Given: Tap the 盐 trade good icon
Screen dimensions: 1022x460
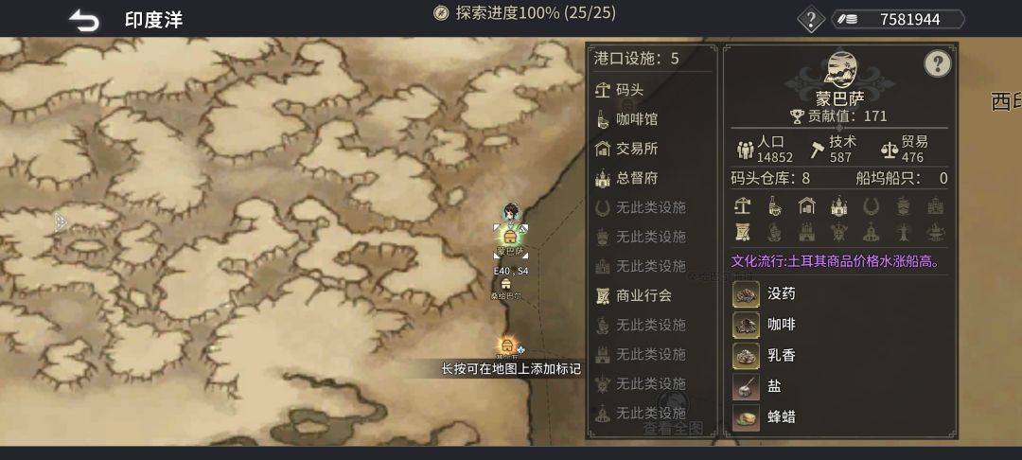Looking at the screenshot, I should (x=746, y=386).
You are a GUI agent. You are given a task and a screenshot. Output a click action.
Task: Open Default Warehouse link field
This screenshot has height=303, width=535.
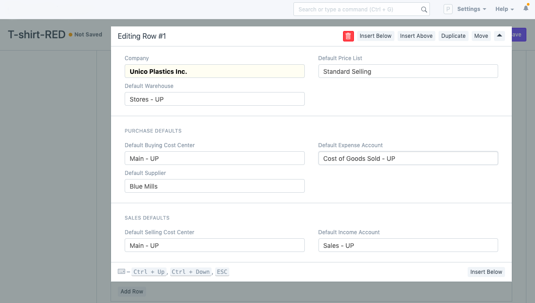(x=214, y=99)
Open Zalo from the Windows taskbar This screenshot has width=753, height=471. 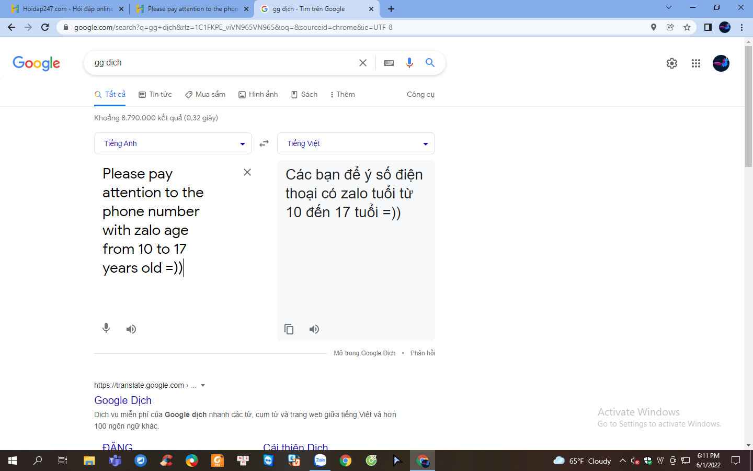pyautogui.click(x=320, y=461)
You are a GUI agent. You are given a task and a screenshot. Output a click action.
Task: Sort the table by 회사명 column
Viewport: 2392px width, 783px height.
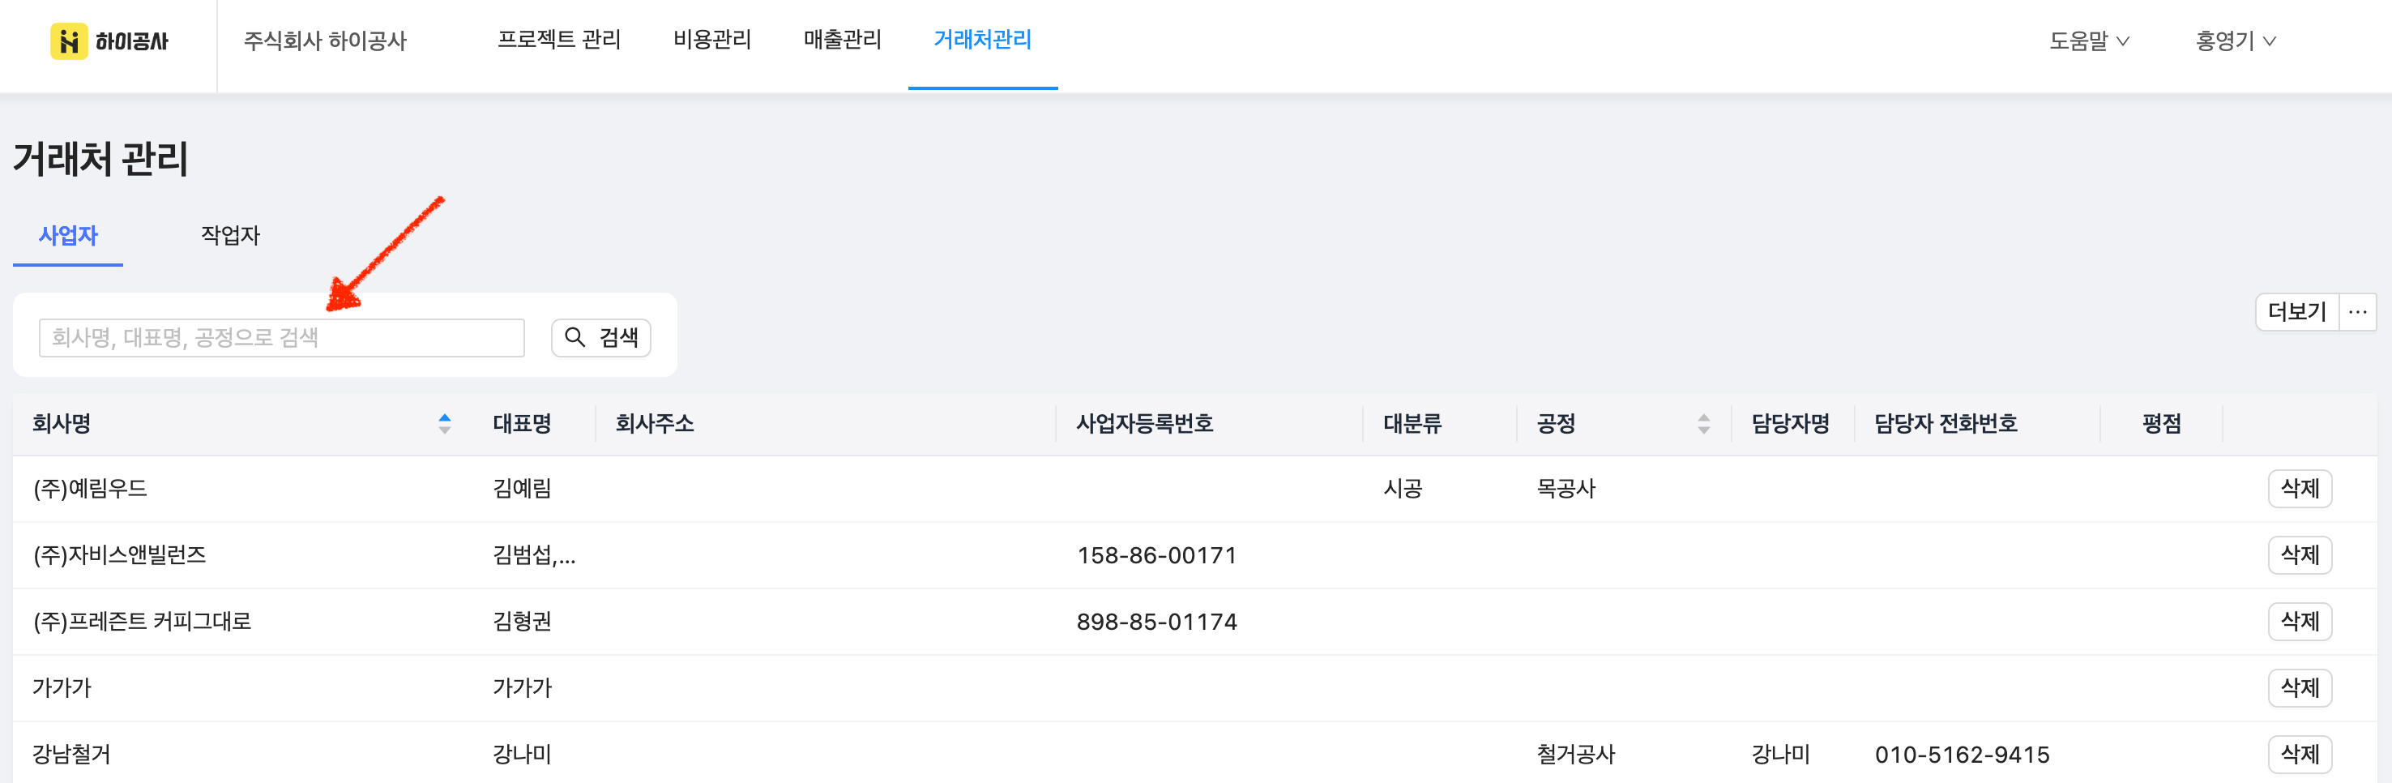coord(444,424)
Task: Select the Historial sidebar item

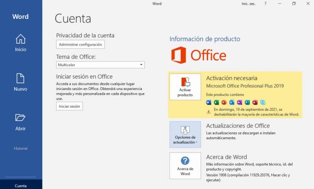Action: pos(21,149)
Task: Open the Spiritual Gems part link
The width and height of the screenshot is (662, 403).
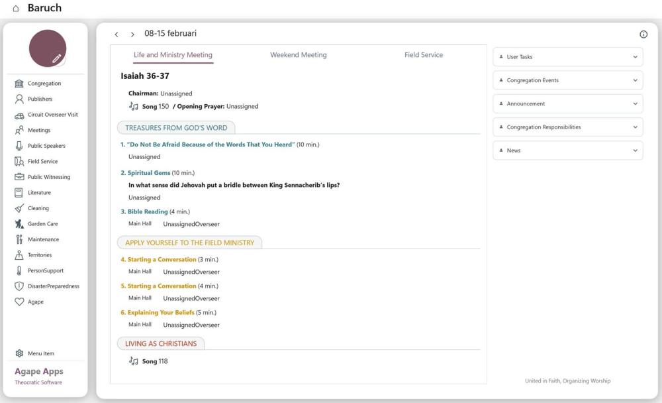Action: [149, 173]
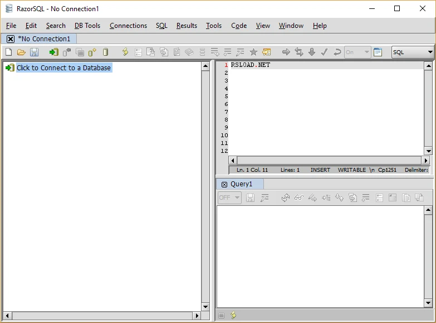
────
## [Given problem]
Write the part of the items that starts with the line containing "Task: Select the Historial sidebar item" and continues through the end of the items as a JSON list of strings, one string per line, with blank lines omitted and the pictures left out.

## [Worked solution]
[
  "Task: Select the Historial sidebar item",
  "Action: pos(21,149)",
  "Task: Open the Spiritual Gems part link",
  "The width and height of the screenshot is (662, 403).",
  "Action: [149, 173]"
]